Instructions to follow — Whenever a line in the records below holds the string "chevron", include it in the count, and state the number alone.

Data for review —
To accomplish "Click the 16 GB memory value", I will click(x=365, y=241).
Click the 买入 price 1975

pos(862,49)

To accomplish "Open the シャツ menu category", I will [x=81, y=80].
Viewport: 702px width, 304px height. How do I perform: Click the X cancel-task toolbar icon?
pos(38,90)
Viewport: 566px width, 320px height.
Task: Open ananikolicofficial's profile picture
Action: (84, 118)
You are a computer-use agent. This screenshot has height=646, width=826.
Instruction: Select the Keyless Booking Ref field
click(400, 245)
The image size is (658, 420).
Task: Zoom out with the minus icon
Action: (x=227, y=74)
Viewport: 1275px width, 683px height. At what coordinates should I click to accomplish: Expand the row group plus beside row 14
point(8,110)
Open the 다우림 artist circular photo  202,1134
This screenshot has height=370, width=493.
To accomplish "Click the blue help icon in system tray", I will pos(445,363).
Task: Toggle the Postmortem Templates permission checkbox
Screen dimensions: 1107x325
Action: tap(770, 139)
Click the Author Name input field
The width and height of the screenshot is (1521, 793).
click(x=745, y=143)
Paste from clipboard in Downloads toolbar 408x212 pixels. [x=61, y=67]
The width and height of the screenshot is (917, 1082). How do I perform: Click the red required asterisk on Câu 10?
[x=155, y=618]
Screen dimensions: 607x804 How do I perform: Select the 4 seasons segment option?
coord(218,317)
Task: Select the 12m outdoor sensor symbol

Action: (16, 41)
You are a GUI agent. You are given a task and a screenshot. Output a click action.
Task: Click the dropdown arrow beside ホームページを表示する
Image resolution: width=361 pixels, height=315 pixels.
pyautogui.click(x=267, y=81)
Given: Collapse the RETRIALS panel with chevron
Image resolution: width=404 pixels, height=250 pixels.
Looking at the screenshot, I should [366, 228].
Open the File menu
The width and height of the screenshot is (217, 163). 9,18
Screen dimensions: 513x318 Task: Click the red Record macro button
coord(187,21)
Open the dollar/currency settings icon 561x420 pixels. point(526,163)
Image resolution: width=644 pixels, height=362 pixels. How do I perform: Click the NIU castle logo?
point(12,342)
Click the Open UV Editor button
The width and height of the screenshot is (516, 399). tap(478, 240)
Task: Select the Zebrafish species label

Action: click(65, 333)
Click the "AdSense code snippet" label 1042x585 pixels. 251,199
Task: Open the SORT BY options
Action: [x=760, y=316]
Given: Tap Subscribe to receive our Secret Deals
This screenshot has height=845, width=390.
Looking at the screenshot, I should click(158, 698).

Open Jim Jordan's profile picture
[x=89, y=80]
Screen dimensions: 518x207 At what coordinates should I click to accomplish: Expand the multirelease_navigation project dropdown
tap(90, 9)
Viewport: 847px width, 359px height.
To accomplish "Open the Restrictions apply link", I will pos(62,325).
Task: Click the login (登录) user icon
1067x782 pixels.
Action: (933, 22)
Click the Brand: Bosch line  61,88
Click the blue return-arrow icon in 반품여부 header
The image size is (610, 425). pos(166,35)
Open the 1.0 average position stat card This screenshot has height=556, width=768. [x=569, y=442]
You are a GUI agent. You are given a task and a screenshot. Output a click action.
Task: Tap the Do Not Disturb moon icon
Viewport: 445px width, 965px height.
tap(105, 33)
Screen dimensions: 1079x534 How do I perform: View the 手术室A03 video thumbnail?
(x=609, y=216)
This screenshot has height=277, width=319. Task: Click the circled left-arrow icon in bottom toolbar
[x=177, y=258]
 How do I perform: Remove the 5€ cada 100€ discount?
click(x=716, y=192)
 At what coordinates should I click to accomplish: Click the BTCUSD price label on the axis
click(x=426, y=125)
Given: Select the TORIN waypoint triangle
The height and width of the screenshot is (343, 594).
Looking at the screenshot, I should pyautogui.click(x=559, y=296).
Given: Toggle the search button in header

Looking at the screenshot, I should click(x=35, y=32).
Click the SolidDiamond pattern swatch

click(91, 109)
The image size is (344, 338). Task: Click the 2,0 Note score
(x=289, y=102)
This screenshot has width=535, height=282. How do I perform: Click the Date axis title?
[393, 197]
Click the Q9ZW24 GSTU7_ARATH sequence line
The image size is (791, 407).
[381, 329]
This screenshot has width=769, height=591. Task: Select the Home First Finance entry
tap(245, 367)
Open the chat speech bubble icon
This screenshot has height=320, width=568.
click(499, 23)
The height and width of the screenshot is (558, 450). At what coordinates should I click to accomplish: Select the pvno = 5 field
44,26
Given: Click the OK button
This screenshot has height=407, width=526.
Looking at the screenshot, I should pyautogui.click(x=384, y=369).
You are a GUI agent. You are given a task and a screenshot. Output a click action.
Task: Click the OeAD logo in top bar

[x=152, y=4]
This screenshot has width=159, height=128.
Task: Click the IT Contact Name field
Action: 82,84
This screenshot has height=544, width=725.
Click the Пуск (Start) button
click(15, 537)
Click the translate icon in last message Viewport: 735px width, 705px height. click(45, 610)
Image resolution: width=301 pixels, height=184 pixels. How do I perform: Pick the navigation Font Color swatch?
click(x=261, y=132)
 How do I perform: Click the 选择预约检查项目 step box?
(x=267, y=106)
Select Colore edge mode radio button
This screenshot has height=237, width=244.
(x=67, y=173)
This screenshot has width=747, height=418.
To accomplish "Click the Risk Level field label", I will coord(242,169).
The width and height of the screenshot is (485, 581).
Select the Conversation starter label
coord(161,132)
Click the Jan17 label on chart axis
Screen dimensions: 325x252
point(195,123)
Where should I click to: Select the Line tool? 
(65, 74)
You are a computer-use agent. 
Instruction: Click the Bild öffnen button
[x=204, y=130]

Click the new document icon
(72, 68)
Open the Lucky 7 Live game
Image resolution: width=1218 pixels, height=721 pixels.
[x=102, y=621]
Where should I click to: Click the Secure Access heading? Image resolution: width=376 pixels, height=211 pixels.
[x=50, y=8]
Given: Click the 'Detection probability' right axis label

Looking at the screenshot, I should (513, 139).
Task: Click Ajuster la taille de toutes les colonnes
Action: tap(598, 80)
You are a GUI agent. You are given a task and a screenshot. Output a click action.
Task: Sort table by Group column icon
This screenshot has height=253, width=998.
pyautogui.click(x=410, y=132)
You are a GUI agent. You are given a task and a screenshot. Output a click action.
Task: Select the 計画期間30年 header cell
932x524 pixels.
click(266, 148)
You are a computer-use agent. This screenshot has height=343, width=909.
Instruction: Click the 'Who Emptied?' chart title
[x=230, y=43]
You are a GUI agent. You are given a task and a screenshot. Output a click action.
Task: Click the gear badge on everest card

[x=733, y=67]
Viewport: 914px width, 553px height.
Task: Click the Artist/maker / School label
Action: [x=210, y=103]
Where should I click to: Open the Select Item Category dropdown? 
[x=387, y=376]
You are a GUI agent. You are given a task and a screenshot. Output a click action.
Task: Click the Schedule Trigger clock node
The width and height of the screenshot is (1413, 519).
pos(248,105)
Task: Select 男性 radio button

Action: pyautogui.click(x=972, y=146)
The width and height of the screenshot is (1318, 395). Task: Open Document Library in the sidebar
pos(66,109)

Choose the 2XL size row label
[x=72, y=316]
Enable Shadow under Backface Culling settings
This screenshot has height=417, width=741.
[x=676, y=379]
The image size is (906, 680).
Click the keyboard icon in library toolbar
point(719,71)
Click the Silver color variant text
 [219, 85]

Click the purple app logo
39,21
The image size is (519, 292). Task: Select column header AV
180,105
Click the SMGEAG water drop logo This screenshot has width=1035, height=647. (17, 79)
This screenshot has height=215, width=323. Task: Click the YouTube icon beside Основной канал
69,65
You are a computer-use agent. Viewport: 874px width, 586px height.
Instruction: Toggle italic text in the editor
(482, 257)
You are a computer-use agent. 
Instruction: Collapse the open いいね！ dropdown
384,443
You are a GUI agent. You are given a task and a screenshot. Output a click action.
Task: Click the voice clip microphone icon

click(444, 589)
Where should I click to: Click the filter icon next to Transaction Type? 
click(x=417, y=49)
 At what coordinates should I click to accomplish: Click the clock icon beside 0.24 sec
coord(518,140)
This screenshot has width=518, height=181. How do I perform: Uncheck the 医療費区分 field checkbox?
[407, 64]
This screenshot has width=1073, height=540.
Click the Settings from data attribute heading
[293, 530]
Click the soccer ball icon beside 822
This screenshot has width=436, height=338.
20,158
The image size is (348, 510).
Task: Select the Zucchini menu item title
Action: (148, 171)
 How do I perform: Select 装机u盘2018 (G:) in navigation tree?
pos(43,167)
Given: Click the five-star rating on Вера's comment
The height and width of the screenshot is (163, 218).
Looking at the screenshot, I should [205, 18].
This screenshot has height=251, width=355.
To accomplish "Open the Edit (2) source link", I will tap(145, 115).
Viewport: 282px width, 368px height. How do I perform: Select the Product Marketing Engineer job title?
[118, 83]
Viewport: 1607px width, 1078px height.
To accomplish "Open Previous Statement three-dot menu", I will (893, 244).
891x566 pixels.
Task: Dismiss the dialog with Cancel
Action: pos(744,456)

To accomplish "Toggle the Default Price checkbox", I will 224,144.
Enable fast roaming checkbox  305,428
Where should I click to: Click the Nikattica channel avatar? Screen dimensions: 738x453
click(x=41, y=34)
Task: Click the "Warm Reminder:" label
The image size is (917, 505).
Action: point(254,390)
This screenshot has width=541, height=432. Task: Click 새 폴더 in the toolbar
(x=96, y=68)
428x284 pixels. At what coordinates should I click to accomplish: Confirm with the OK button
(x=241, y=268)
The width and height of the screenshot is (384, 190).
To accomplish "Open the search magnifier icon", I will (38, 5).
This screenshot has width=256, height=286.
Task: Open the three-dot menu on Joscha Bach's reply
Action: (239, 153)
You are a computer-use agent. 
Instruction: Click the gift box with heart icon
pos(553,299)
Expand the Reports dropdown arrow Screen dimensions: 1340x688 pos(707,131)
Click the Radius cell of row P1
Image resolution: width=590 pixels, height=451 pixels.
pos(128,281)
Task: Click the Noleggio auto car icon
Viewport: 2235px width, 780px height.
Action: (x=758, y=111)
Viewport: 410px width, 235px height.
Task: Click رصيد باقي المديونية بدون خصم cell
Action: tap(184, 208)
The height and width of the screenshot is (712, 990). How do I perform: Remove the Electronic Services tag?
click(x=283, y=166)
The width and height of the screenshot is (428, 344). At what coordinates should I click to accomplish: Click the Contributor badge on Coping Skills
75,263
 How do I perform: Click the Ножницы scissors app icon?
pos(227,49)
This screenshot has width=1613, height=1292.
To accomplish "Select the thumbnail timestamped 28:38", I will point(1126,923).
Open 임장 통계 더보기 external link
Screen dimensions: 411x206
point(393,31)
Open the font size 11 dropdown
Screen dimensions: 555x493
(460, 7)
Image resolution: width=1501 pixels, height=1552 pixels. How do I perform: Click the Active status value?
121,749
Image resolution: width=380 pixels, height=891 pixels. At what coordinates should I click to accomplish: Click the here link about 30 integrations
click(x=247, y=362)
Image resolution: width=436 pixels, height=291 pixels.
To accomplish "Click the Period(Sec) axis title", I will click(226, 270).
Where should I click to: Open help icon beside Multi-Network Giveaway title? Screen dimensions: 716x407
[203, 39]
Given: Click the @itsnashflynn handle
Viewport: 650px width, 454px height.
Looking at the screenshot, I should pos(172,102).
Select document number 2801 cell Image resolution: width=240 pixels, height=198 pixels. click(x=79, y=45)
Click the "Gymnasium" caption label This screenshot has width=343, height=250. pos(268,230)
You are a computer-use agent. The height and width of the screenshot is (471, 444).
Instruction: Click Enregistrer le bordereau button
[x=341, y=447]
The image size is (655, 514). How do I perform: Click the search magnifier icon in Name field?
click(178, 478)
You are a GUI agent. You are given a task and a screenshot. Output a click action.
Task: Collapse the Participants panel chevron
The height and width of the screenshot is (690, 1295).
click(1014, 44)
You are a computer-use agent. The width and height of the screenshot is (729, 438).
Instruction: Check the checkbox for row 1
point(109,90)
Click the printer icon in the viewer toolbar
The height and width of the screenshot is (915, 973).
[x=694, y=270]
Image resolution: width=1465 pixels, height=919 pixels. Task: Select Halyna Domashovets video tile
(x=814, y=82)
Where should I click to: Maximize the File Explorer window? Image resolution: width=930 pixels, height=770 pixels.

Answer to the problem — 2